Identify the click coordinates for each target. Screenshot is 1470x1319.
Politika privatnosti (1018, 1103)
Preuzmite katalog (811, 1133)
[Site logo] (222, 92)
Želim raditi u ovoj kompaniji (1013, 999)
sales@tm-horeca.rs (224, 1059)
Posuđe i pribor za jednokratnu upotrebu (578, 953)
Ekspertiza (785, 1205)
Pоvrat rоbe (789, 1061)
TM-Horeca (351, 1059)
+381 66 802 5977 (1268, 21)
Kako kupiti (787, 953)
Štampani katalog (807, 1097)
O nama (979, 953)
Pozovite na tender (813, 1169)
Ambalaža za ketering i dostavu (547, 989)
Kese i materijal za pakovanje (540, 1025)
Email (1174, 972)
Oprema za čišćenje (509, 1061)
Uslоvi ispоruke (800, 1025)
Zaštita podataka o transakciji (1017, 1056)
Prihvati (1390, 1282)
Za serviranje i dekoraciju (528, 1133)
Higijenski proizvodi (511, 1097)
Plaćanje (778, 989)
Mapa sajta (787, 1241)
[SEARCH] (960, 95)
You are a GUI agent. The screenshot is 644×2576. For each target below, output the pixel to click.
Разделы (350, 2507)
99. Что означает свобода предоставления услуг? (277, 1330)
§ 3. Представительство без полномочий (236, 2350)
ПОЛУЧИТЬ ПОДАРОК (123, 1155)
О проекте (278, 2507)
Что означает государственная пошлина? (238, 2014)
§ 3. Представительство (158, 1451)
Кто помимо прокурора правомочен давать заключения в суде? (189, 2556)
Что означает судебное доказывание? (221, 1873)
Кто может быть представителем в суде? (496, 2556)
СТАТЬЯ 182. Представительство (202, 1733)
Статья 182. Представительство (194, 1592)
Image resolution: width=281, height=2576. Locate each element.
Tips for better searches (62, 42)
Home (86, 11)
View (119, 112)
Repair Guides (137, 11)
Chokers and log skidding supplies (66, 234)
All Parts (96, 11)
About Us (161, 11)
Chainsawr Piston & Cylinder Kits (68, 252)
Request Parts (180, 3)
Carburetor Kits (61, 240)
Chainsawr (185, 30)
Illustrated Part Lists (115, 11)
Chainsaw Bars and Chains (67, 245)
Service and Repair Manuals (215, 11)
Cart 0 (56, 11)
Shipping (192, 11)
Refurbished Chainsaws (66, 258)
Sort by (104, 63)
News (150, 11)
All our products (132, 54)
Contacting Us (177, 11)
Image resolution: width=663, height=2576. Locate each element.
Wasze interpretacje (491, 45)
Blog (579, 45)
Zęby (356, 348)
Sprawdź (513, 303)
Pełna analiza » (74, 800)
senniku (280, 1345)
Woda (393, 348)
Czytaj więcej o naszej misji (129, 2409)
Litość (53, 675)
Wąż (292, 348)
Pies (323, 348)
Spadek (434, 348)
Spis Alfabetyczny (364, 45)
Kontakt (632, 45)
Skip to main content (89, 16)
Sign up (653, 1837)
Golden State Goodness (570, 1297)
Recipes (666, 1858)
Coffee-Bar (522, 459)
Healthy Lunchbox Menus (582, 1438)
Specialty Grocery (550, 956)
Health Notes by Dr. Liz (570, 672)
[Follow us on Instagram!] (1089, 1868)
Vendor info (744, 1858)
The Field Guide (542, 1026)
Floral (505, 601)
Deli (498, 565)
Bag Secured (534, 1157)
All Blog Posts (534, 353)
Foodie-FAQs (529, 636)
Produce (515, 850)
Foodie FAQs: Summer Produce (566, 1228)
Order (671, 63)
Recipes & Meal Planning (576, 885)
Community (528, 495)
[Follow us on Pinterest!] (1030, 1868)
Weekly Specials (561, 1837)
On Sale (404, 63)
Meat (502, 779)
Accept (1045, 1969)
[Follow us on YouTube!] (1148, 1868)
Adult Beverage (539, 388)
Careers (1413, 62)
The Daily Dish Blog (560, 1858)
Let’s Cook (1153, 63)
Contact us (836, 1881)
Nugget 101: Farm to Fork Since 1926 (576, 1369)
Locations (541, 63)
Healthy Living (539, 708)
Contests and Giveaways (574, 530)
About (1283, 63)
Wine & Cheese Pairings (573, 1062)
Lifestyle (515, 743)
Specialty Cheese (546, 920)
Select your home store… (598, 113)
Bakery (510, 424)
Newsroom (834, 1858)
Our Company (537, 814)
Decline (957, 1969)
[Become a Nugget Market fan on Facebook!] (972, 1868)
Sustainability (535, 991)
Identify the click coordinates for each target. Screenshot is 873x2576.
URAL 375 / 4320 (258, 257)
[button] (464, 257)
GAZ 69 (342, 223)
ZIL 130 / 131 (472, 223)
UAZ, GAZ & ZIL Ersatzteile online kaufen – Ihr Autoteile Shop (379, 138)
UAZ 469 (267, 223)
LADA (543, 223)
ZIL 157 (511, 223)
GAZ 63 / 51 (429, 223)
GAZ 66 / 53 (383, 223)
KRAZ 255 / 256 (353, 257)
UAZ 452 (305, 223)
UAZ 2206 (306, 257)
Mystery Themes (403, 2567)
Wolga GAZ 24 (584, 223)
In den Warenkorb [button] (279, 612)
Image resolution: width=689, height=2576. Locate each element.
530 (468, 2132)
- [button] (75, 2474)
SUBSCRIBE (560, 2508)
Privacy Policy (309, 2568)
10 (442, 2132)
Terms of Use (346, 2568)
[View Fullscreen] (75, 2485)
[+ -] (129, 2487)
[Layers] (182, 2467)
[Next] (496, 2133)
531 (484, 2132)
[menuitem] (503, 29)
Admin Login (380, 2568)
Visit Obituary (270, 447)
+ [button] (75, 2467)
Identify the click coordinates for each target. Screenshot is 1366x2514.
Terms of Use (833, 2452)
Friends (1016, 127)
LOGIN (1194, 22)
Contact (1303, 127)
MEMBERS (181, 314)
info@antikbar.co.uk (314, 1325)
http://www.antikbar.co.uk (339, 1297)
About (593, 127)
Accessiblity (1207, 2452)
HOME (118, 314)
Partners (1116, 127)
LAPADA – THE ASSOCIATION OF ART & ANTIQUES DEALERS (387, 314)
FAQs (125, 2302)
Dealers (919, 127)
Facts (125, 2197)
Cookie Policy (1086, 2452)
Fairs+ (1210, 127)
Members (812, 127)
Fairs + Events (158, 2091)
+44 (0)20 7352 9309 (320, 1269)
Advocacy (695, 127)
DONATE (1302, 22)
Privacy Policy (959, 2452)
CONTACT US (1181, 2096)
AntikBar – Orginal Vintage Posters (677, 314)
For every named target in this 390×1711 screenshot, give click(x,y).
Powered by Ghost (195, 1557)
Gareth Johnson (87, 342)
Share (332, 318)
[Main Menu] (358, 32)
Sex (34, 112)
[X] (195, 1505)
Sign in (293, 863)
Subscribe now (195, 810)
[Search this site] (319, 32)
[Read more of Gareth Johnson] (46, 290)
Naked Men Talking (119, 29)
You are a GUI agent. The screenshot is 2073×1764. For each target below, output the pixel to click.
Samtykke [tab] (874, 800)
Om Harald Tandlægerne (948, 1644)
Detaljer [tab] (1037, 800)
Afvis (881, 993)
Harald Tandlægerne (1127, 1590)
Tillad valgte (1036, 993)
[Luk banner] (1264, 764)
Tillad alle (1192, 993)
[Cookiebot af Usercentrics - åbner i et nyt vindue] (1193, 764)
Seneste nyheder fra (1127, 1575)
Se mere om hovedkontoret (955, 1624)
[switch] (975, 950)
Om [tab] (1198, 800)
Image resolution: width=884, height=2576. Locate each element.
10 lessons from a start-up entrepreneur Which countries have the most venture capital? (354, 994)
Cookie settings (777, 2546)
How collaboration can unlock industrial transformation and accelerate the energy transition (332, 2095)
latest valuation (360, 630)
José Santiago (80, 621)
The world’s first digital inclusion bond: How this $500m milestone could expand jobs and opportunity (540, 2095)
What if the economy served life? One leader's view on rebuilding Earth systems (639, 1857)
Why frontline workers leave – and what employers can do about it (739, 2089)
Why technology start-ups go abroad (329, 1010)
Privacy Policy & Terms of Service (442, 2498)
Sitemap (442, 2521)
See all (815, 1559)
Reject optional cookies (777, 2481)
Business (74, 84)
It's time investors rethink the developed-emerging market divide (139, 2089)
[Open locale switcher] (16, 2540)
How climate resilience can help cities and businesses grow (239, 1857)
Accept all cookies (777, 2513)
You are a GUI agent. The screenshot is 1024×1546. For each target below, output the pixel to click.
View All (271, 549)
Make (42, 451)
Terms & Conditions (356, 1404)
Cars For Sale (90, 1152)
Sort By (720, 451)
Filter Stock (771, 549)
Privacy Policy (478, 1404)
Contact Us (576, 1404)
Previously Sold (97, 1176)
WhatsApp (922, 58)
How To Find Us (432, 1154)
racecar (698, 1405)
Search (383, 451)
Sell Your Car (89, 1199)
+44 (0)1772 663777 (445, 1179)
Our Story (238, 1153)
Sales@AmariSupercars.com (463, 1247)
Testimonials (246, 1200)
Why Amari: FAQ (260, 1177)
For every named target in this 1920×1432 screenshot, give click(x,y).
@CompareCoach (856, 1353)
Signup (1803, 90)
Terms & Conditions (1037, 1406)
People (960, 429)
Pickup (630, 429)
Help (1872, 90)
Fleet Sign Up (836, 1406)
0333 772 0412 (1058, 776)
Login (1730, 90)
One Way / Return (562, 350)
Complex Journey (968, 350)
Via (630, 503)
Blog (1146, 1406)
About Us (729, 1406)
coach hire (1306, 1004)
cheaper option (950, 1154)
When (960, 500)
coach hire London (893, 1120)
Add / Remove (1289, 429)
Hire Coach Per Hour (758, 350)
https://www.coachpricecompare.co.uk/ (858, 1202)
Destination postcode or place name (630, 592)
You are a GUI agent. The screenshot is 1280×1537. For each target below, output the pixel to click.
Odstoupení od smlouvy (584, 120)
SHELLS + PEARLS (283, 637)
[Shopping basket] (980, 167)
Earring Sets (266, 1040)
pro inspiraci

▶ _ACTIVITY_: Look above for the line with "[SEARCH] (960, 95)" and the line with "О проекте (278, 2507)"; transcribe both and all lines in between, exactly, and nothing else.

▶ _EXERCISE OUTPUT_:
[SEARCH] (960, 95)
You are a GUI agent. The screenshot is 644×2576. For each target below, output the pixel to click.
Разделы (350, 2507)
99. Что означает свобода предоставления услуг? (277, 1330)
§ 3. Представительство без полномочий (236, 2350)
ПОЛУЧИТЬ ПОДАРОК (123, 1155)
О проекте (278, 2507)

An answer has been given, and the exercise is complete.